Corollary of the 2nd law.

In an isolated system, organization never increases spontaneously. Hence the 2nd law refutes evolution. The absurdity of evolution is illustrated in the following picture:…

Evolution would involve countless scenarios where the red balls stay permanently on the top of the peaks. Consequently the 2nd law disproves evolution because evolution would represent a set of events practically impossible.

I invite you to go to the original post to look at the picture. If you do, please explain to me what it’s supposed to show. The more important point, however, is that niwrad pulled that “corollary” straight out of his ass. You will find no such corollary in any thermodynamics textbook.

The second law is a very narrow, and very specific, statement. It gives a precise, mathematical inequality that is satisfied by the change in entropy in a spontaneous, thermodynamical process. That’s it. The mathematical details require some calculus, but suffice it to say that if your system is isolated, then the inequality reduces to the statement that the change in entropy must be positive, which is to say that it must increase.

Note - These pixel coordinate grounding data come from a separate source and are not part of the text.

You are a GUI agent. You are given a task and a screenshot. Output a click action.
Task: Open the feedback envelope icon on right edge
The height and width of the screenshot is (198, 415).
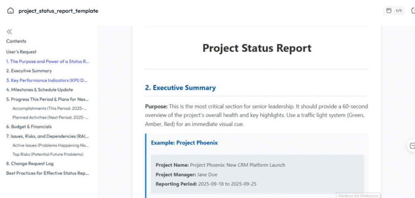coord(412,146)
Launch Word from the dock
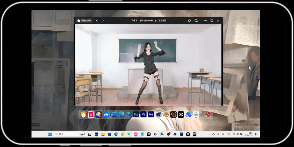 point(114,114)
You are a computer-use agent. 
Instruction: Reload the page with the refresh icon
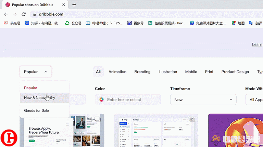[x=24, y=14]
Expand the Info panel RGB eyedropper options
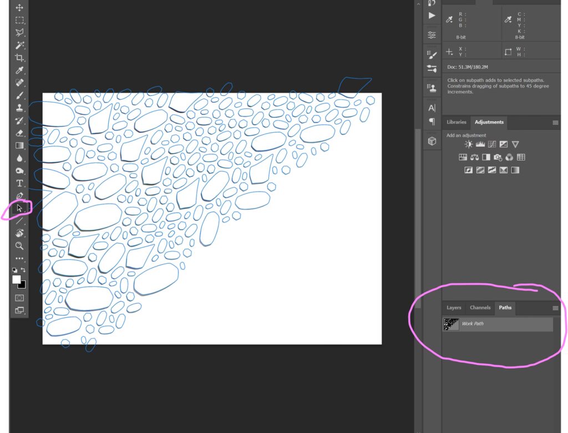 point(450,20)
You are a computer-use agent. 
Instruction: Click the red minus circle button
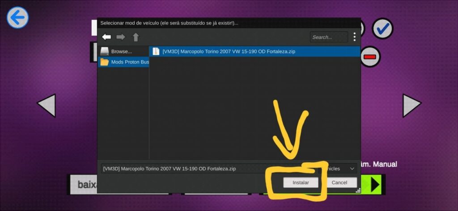pyautogui.click(x=370, y=57)
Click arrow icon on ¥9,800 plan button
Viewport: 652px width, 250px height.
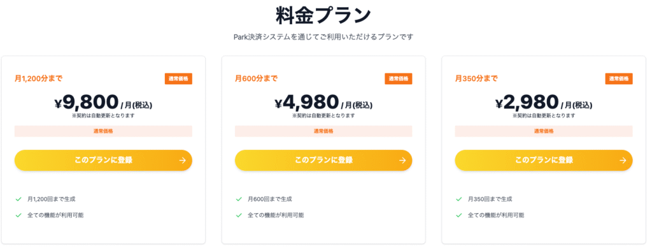pos(182,161)
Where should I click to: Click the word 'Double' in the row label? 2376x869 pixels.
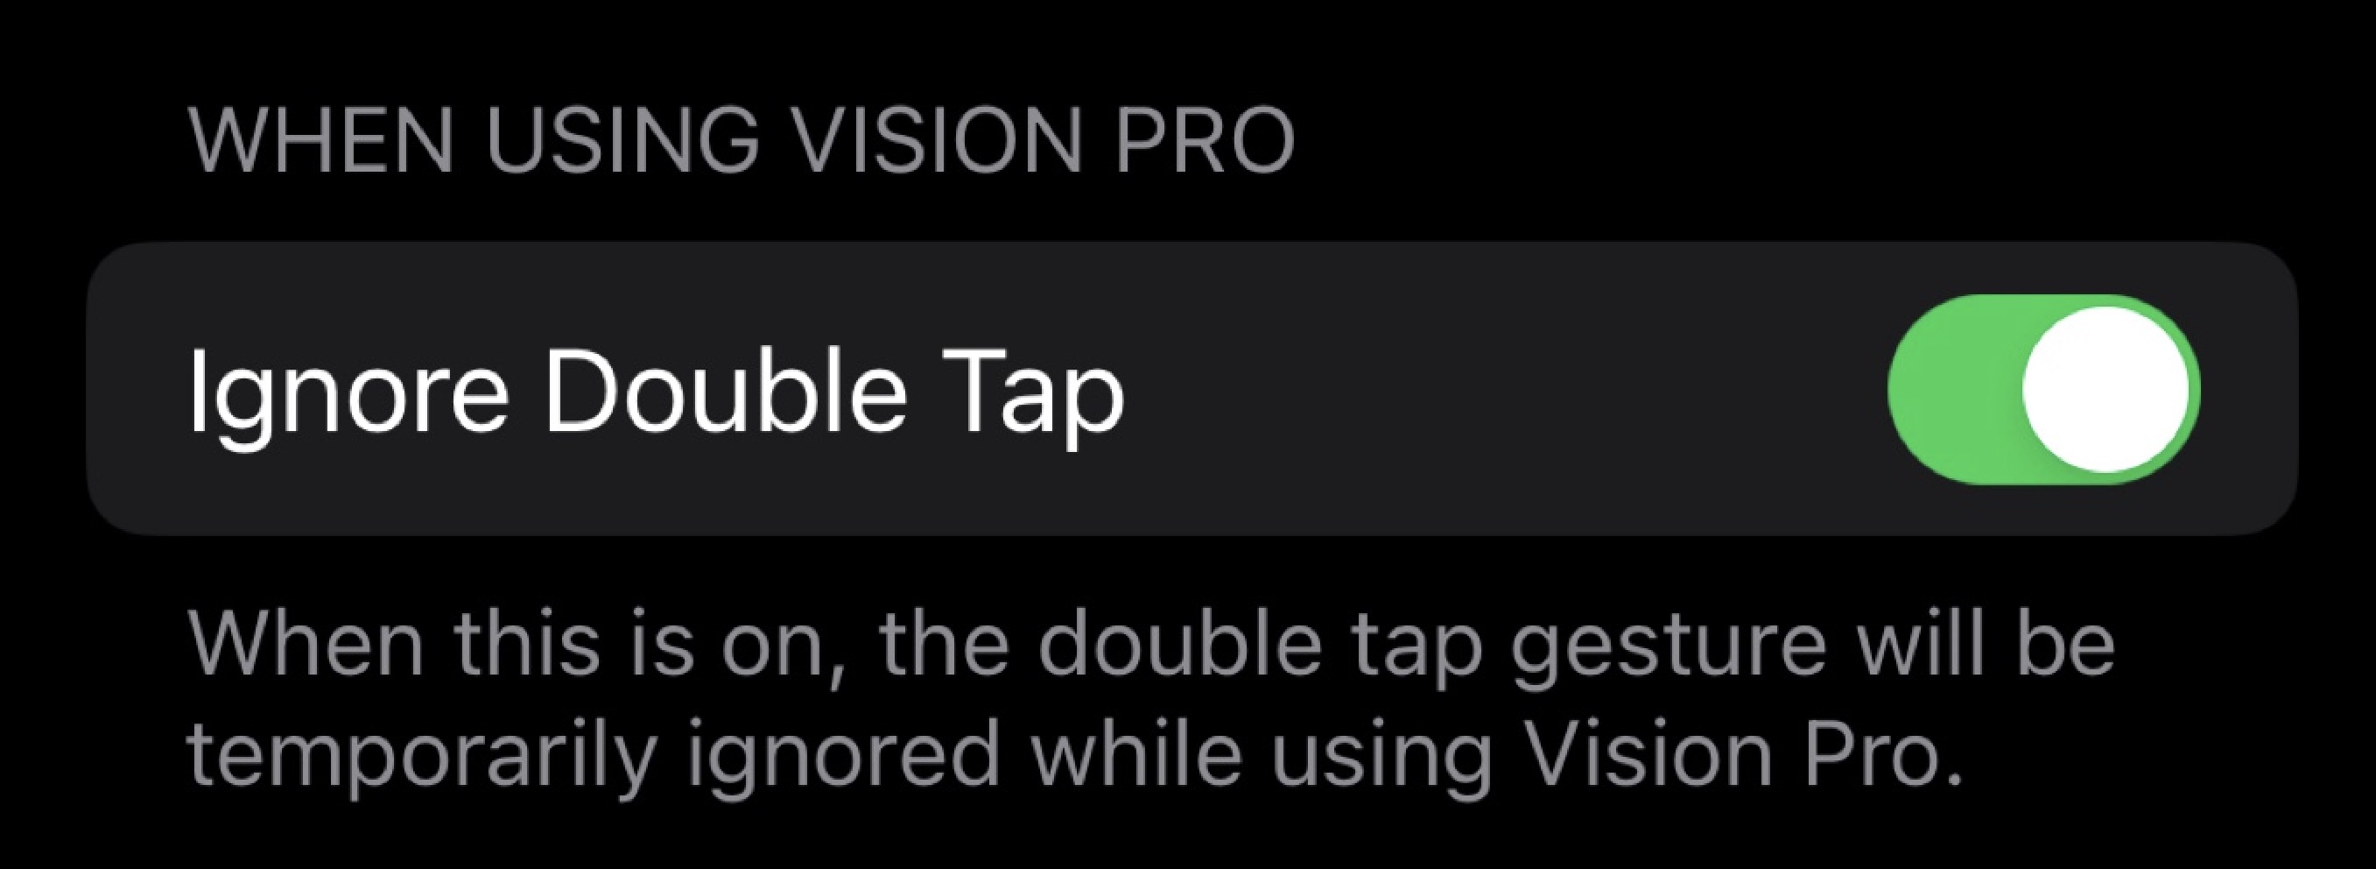click(725, 394)
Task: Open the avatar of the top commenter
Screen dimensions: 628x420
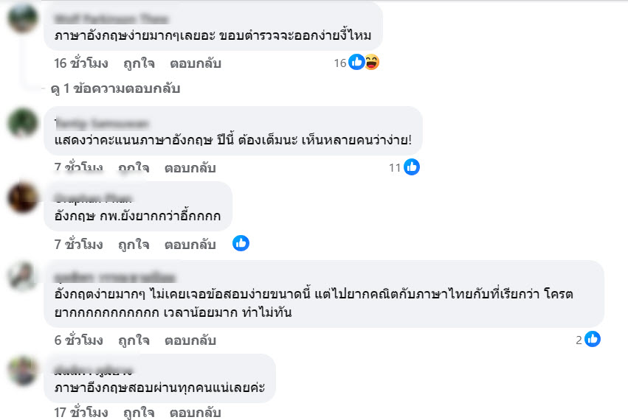Action: [23, 18]
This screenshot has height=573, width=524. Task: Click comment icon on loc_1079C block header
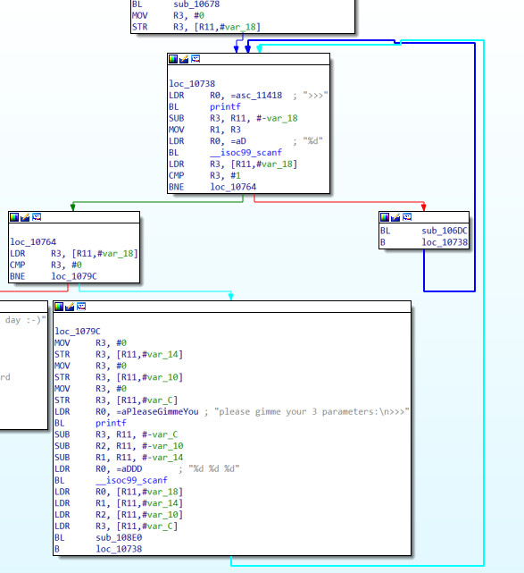[x=81, y=307]
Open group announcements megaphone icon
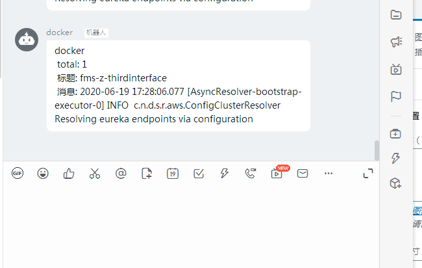Image resolution: width=422 pixels, height=268 pixels. click(396, 42)
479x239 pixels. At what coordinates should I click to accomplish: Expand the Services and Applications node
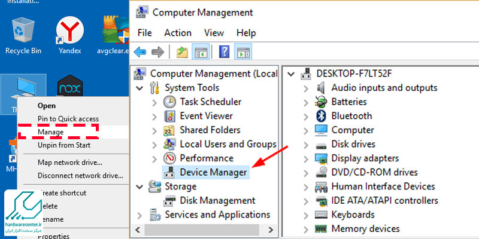coord(140,215)
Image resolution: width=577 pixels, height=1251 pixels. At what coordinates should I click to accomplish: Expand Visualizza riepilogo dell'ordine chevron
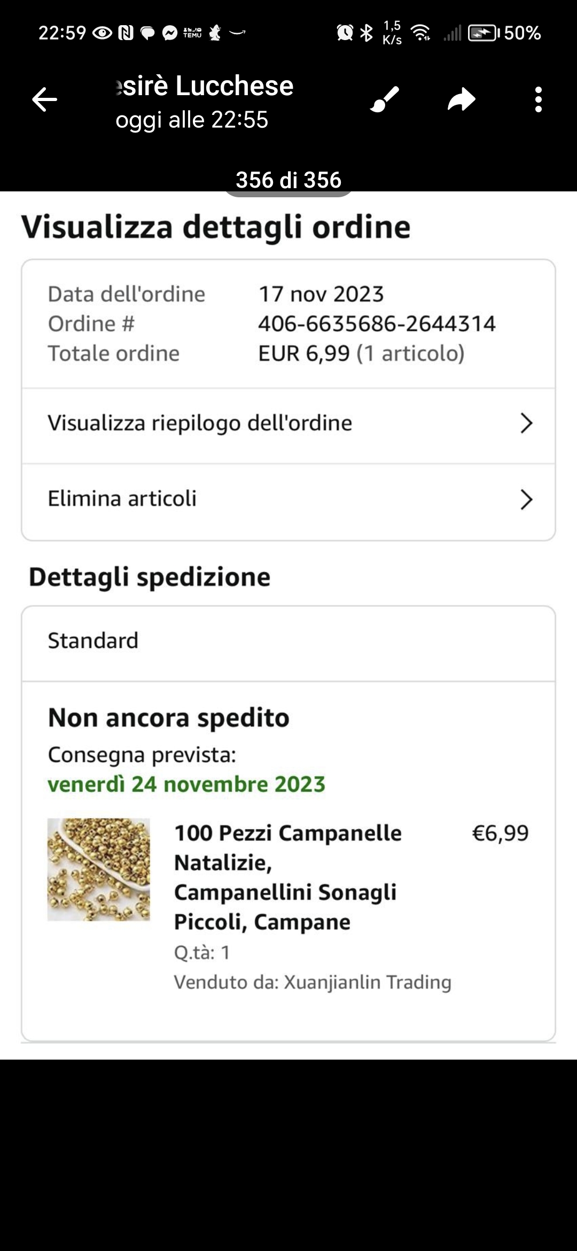(x=526, y=423)
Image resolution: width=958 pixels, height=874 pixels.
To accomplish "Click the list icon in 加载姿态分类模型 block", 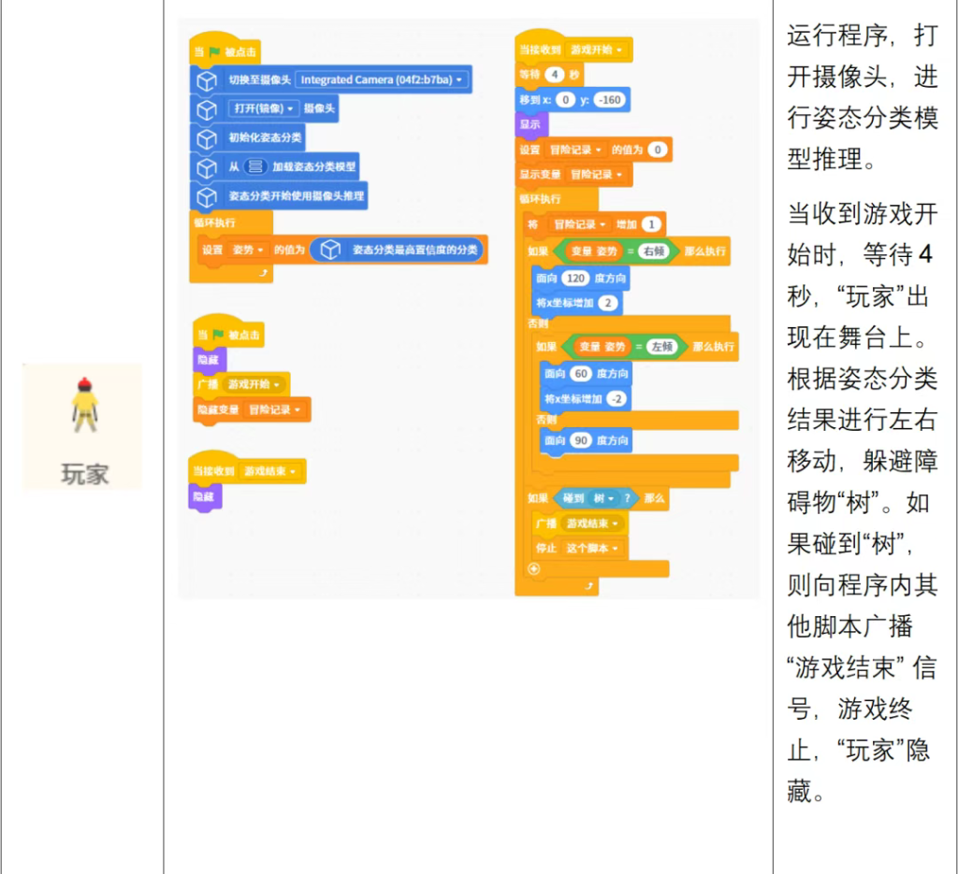I will (254, 167).
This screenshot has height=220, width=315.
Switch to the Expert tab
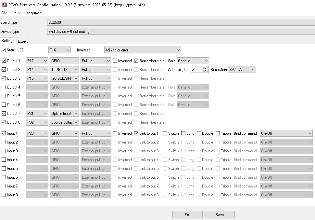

To say that a theory is in accord with the second law is to say it does not violate that inequality. There might be a hundred other reasons for finding a theory to be implausible, but if it does not violate that inequality then there is no conflict with the second law. And since the best attempts to estimate the change in entropy of the biosphere over the course of evolution have shown that it is many orders of magnitude away from violating the inequality, I’d say the creationists have a mighty stiff burden of proof. Witless hand-waving about “organization” is not going to cut it.

Once that is understood, it is easy to see where niwrad next goes wrong (smileys in original):

Evolutionist “compensation argument”.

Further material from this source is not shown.